Now, everyone under the sun is playing games. There are more gore-only gamers
now than there were total gamers back then.

There are still plenty of games in the style of Sierra's... It's just that
that same limited audience isn't the loudest voice any more.

------
gojomo
Wow, don't recall _Mystery House_ but definitely remember the era of small-
self-publishers, diskettes-in-ziploc-bags.

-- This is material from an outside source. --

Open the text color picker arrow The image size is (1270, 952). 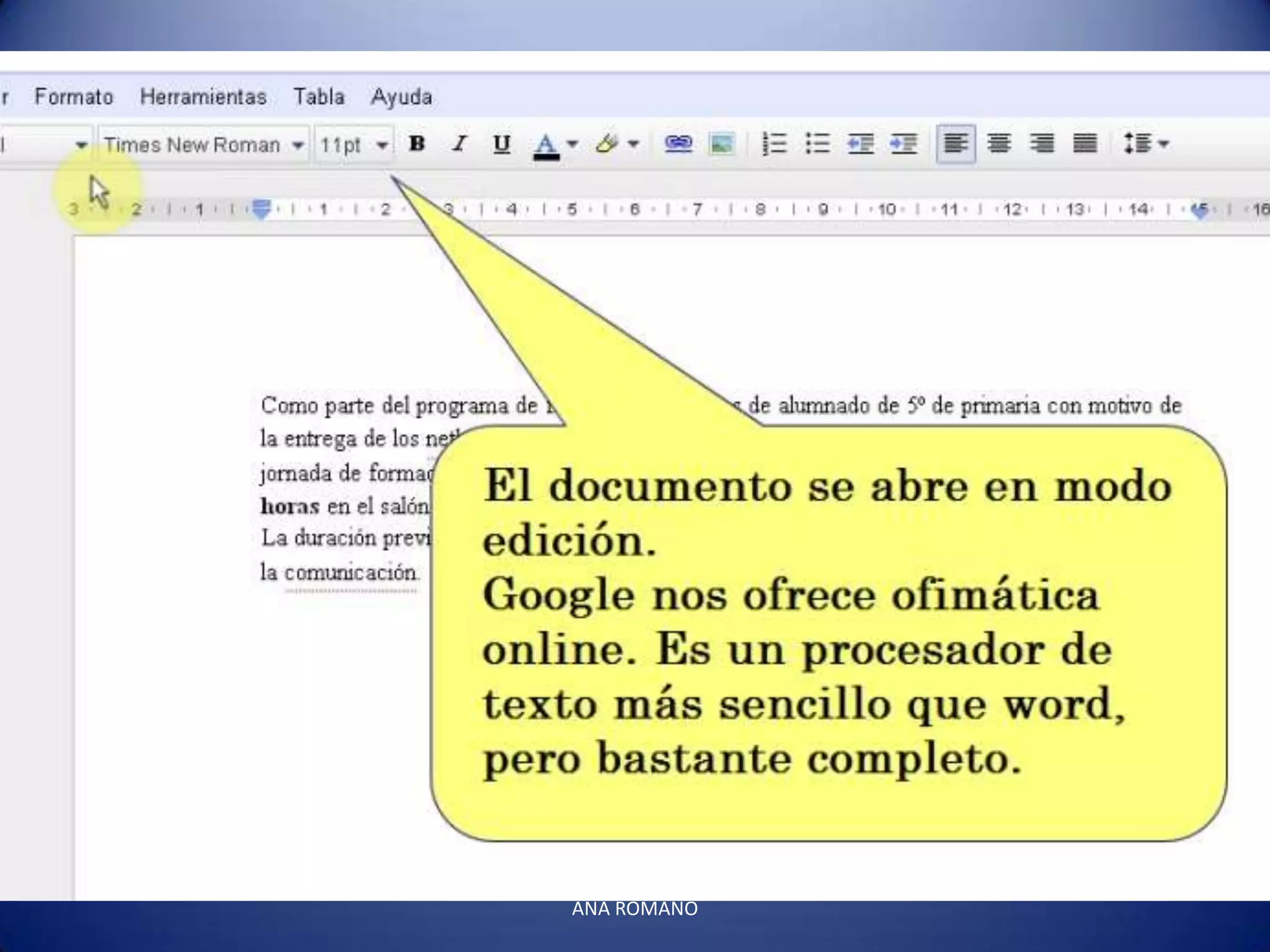[572, 144]
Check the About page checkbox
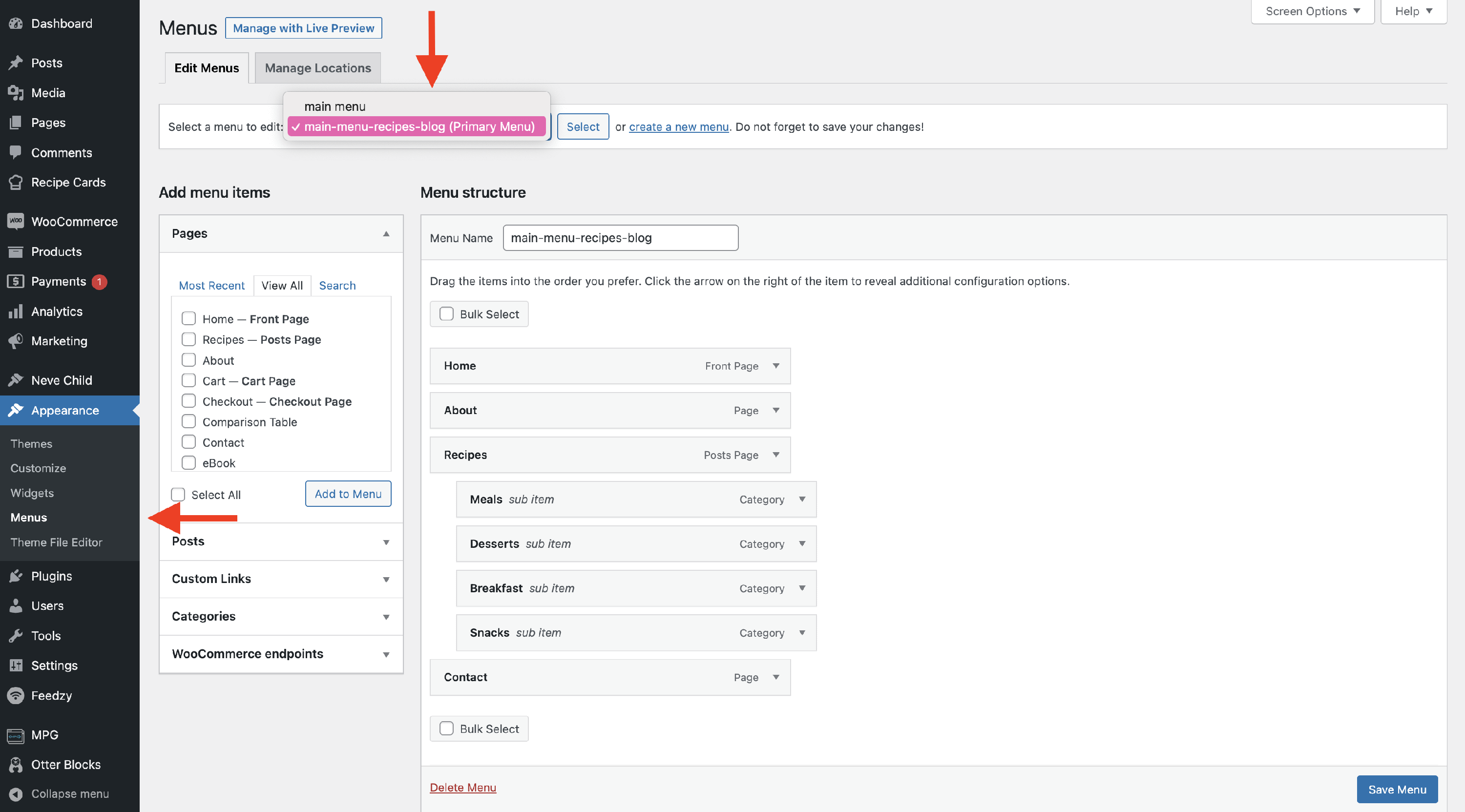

And I recall being stuck in some later Sierra On-line game – by then with
color hi-res graphics, but still vector drawn slowly on the screen as if
retracing an artist's lines and texture-fills – where I had to throw a rock at
some cobra.

And I recall a similar crude black-and-white hi-res mode game, Richard "Lord
British" Garriott's _Akalabeth_ , which begat Ultima and the Origin empire.
Check out the screencaps:

[http://en.wikipedia.org/wiki/Akalabeth:_World_of_Doom#Gamepl...](http://en.wikipedia.org/wiki/Akalabeth:_World_of_Doom#Gameplay_and_technology)

------
Gormo
Ken Williams actually runs a Sierra nostalgia website
(<http://www.sierragamers.com>) and has posted some interesting background
about Sierra's founding and early years on his profile there
(<http://www.sierragamers.com/aspx/m/669573>).

------
mathattack
I'm nerdly (and old?) enough to have played many of those games, and
appreciate the history lesson. Thanks for sharing!

------
hokua
My personal favorites were Space Quest and Police Quest. Gold Rush was also
fun.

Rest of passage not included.